→ The records:

[BEGIN]

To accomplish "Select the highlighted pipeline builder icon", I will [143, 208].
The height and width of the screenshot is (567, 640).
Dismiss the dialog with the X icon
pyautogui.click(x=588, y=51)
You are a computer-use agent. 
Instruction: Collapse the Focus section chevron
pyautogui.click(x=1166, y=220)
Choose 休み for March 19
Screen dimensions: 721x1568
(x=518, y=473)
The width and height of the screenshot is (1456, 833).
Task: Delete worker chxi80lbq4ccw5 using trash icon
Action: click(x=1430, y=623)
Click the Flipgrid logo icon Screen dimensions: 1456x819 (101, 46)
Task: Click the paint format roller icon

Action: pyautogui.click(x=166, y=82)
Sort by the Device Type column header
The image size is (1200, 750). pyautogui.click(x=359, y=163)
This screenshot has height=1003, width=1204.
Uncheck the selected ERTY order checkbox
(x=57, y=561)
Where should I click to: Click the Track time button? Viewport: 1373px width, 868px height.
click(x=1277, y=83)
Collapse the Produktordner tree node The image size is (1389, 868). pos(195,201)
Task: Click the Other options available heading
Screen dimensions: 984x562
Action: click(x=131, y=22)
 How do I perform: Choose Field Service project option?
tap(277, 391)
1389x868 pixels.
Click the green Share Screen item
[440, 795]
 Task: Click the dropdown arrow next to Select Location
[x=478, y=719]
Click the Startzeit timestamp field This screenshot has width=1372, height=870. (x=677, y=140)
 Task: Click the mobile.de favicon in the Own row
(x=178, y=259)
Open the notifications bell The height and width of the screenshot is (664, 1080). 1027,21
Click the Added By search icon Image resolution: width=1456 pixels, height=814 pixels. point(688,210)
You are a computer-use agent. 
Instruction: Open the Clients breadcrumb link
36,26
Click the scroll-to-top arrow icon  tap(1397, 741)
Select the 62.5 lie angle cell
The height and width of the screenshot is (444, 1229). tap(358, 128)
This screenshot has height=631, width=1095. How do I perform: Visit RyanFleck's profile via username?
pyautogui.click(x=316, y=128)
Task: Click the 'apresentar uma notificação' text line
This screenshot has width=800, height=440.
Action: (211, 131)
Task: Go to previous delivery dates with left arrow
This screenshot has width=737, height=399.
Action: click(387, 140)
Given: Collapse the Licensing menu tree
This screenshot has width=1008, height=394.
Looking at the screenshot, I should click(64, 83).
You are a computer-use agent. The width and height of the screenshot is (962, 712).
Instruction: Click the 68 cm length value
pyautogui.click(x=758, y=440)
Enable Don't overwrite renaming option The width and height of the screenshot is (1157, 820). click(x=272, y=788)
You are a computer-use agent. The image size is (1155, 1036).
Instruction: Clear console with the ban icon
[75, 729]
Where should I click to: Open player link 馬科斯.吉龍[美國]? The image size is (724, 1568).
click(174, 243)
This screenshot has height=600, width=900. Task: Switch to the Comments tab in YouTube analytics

[END]

→ Goal: Update everything from the start of the entries down through the line containing "pyautogui.click(x=316, y=128)", replacing "Instruction:" with "Goal:" and leaving all else unchanged.

→ Output below:
To accomplish "Select the highlighted pipeline builder icon", I will [143, 208].
The height and width of the screenshot is (567, 640).
Dismiss the dialog with the X icon
pyautogui.click(x=588, y=51)
You are a computer-use agent. 
Goal: Collapse the Focus section chevron
pyautogui.click(x=1166, y=220)
Choose 休み for March 19
Screen dimensions: 721x1568
(x=518, y=473)
The width and height of the screenshot is (1456, 833).
Task: Delete worker chxi80lbq4ccw5 using trash icon
Action: click(x=1430, y=623)
Click the Flipgrid logo icon Screen dimensions: 1456x819 (101, 46)
Task: Click the paint format roller icon

Action: pyautogui.click(x=166, y=82)
Sort by the Device Type column header
The image size is (1200, 750). pyautogui.click(x=359, y=163)
This screenshot has height=1003, width=1204.
Uncheck the selected ERTY order checkbox
(x=57, y=561)
Where should I click to: Click the Track time button? Viewport: 1373px width, 868px height.
click(x=1277, y=83)
Collapse the Produktordner tree node The image size is (1389, 868). pos(195,201)
Task: Click the Other options available heading
Screen dimensions: 984x562
Action: click(x=131, y=22)
 How do I perform: Choose Field Service project option?
tap(277, 391)
1389x868 pixels.
Click the green Share Screen item
[440, 795]
 Task: Click the dropdown arrow next to Select Location
[x=478, y=719]
Click the Startzeit timestamp field This screenshot has width=1372, height=870. (x=677, y=140)
 Task: Click the mobile.de favicon in the Own row
(x=178, y=259)
Open the notifications bell The height and width of the screenshot is (664, 1080). 1027,21
Click the Added By search icon Image resolution: width=1456 pixels, height=814 pixels. point(688,210)
You are a computer-use agent. 
Goal: Open the Clients breadcrumb link
36,26
Click the scroll-to-top arrow icon  tap(1397, 741)
Select the 62.5 lie angle cell
The height and width of the screenshot is (444, 1229). tap(358, 128)
This screenshot has height=631, width=1095. How do I perform: Visit RyanFleck's profile via username?
pyautogui.click(x=316, y=128)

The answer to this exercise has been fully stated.